The Slave Trade. Slavery and Color.
The ‘Inferior Race’
Theodore Dehon Jervey, South Carolina attorney, judge, historian, author, journalist, conservative, here offers a radical solution to “The Negro Problem” —encourage the African-American population of his state to leave. Jervey believed the state’s populations of poor whites and blacks were beyond help. In time, he turned to idealize European colonialism; openly admiring the racial views of the Boers’ in South Africa. And his readings of Stanley’s In Darkest Africa, Jervey found evidence of the evils of miscegenation. Holden—“Jervey’s views on the removal of the state’s black population mixed traditional white southern fears of miscegenation with an awareness of a European imperialism that increasingly used racial justifications for colonial aggression. For Jervey, fewer numbers of the ‘inferior race’ would mean simply fewer opportunities for interracial sex.” (pp82–83)
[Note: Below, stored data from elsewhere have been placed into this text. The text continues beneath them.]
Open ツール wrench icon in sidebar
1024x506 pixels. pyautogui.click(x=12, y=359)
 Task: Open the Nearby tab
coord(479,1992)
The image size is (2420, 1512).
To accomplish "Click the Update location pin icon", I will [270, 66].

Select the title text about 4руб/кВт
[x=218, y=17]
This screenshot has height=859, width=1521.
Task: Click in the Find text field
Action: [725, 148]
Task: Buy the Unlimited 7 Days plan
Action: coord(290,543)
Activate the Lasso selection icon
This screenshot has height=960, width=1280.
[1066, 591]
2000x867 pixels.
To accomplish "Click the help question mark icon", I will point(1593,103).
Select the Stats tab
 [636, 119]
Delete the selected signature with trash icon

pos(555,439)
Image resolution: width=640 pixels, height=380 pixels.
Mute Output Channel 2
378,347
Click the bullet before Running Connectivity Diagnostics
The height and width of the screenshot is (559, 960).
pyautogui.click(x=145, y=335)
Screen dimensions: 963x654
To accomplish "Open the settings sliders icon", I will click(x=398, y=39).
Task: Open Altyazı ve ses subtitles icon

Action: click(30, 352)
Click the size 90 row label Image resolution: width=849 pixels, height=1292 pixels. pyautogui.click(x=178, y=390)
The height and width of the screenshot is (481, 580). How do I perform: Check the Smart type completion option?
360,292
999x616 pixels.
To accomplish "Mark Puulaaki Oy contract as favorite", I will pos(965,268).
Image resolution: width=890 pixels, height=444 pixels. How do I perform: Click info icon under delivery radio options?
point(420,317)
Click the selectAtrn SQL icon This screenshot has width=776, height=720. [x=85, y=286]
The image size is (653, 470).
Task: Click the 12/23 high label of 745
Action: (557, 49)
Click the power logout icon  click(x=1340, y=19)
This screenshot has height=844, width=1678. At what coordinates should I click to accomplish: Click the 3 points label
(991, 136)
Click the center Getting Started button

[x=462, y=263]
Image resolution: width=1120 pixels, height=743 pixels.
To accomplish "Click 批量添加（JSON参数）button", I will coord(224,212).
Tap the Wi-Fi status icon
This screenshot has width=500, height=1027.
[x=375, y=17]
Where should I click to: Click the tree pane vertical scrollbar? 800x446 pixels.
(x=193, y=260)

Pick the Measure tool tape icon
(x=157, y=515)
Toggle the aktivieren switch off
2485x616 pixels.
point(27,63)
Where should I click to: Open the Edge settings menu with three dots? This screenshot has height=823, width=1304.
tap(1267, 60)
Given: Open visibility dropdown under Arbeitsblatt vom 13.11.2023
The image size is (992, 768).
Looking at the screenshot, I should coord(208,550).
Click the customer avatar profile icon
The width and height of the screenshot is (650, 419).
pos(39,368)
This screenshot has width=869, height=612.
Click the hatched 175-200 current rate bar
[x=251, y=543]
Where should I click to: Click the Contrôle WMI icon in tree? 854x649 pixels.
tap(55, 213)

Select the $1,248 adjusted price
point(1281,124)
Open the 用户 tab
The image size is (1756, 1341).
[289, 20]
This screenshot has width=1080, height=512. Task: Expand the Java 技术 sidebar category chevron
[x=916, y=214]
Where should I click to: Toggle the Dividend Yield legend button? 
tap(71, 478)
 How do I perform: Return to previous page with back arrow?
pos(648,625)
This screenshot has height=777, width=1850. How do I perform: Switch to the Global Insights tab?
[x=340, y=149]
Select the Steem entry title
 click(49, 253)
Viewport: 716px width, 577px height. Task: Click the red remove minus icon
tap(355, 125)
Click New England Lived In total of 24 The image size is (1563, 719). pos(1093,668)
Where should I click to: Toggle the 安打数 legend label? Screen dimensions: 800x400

Description: The Slave Trade. Slavery and Color.
Columbia, South Carolina: The State Company, 1925. 344pp. First Edition. 8vo., illustrated with plates. Publisher’s cloth. As New in dust jacket in like condition.
Ref. Charles J. Holden, In the Great Maelstrom: Conservatives in Post-Civil War South Carolina (Univ. of South Carolina, 2002). Holden present the most comprehensive review of The Slave Trade we find. We excerpt a small parcel of his analysis.